Posted by: admin July 12, 2020 Leave a comment

Questions:

I am writing a calendar/scheduling app in PHP. Right now I take the day of the week you want the event to occur on and the time. I also ask for the timezone and adjust accordingly to get the event time in GMT.

Then I store that time as an offset from midnight of the day of the show. This is fine and works great, but what happens when I hit daylight savings time? I’m not sure what to do when that happens. The other problem is that not all countries have DST so I’m kind of in a bind there.

I am displaying these events on a calendar, so timing is important.

How to&Answers:

Dealing with DST is a real pain.

For future events you should store the location and the local time when the event is to occur, not the GMT time. This is because sometimes governments change when DST starts and stops (it just happened last year in the US) and the events then shift in GMT, but not in local time.

Then if you need to notify when the event is occurring, every day collect the events for the next 24-48 hrs and convert their times to GMT then. To do that, you need a location-timezone database like this one. Get the GMT offset for each location at the time of the event and use that to convert the time to GMT, then you know exactly when the event will occur.

Answer:

I think you are on the right track with GMT (UTC). Use UTC as your canonical timestamp representation whenever you have some event that occurs (or has occurred) at a specific point-in-time. UTC is unaffected by DST rules, so it serves as a great, unambiguous point-in-time representation.

Once you have a strategy for unambiguous representation of the event date/time, then you can pretty easily solve the problem of localizing date/times based on what time zone makes the most sense to accept from your users (or display to them). You probably need to know and store the time zone of the event as well, but, because you’re storing the actual event date/time in UTC, you can pretty easily localize it to the time zone of the user if that is more relevant to them in any given use case.

This localization is usually performed with a time zone library either provided by your SDK (e.g. Java has java.util.Calendar) or as a third party extension (e.g. Python has pytz). I’m sure PHP has an equivalent, but I’m not as familiar with its libraries.

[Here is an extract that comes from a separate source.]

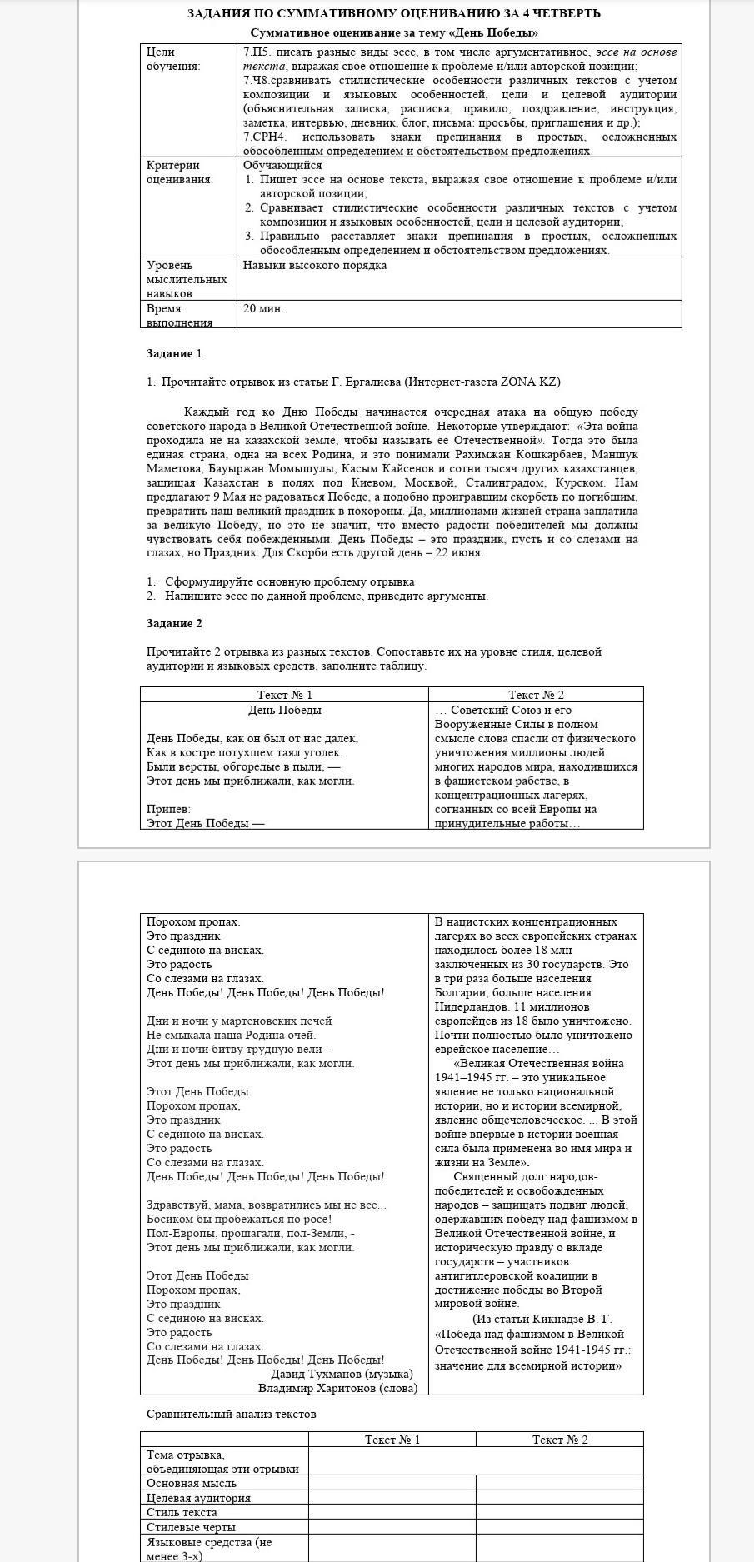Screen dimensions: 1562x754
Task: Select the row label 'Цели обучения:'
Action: (173, 59)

These libraries are usually built on top of a rules database such as the Olson Zoneinfo DB. These rules can change quite frequently, so you have to stay on top of updates to the underlying database, especially if you are developing a truly global application. However, they do a good job of externalizing the esoteric, nebulous time zone rules so that you can (in theory) update the rules database without have to perform a major upgrade of your runtime environment or make significant code changes when the DST rules in a particular area change.

It’s not the easiest problem in the world and stinks that we have to do it, but once you’ve done it a couple times and grok the separation of concerns between storing exact point-in-time representation vs. the concern of localization, then it becomes second nature.

Answer:

Why not pass the responsibility to the users. I assume they need to be registered in order to use the application.

Just have them say in their profile what’s their time offset. Like GMT + 2, GMT – 8, etc. They would know when their DST settings changed and update their profile accordingly.

Of course, this depends on your user base. They may accept the approach or not.